TASK TO CARRY OUT → The copy should hold only the line containing "Go to Facturas in the sidebar" and the lines after it through the end of the material, each exact, with no pictures.

GIVEN INFORMATION →

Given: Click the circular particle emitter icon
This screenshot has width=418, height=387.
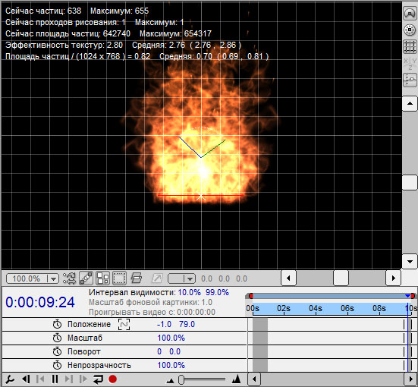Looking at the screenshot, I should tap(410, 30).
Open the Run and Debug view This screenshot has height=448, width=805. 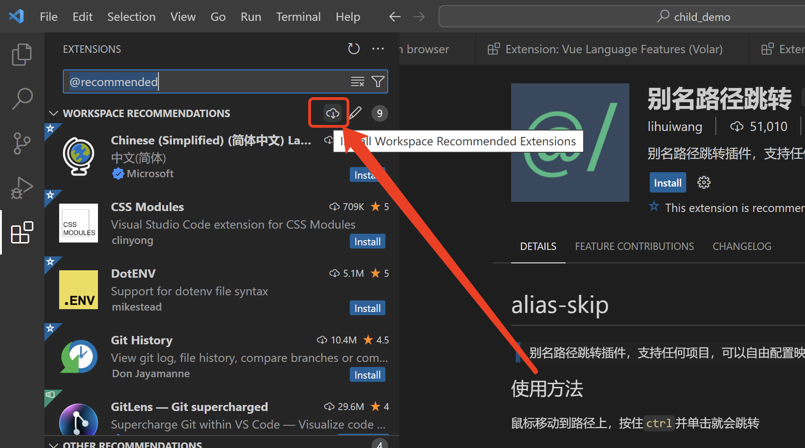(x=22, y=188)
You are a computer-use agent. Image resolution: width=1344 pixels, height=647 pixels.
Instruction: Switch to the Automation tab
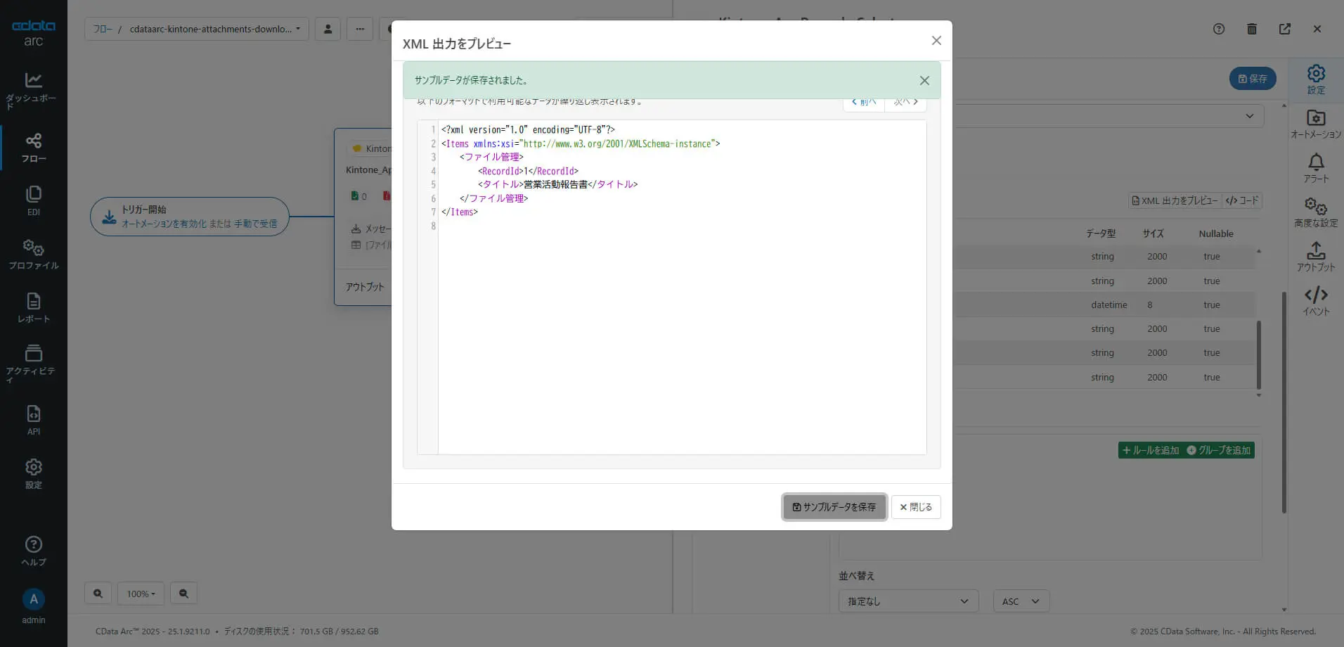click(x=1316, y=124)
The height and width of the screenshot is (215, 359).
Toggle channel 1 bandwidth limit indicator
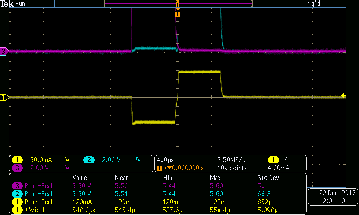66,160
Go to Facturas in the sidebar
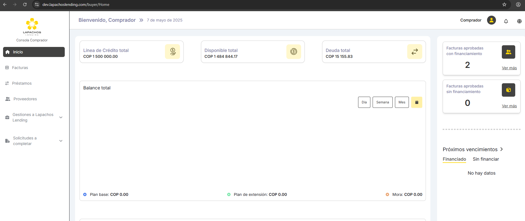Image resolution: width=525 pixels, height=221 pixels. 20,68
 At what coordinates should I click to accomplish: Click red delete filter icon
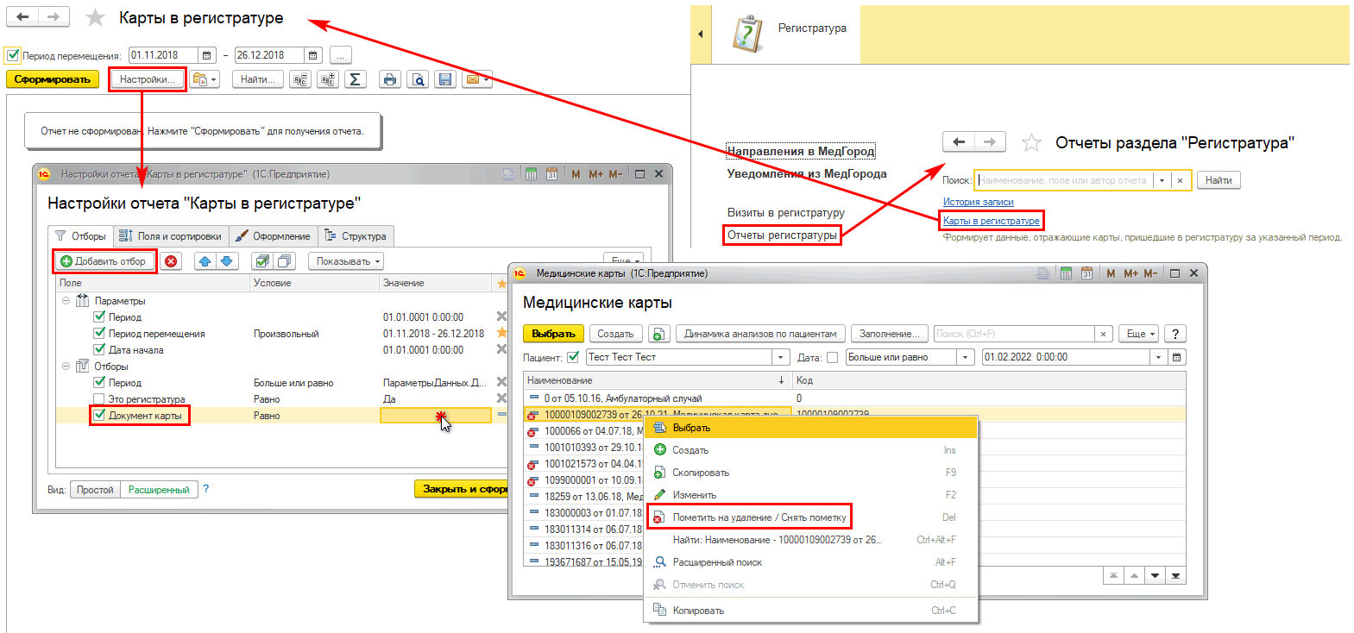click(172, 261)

YOUR RESPONSE →
Go to Facturas in the sidebar
Image resolution: width=525 pixels, height=221 pixels. 20,68
 At what coordinates should I click to accomplish: Click red delete filter icon
click(172, 261)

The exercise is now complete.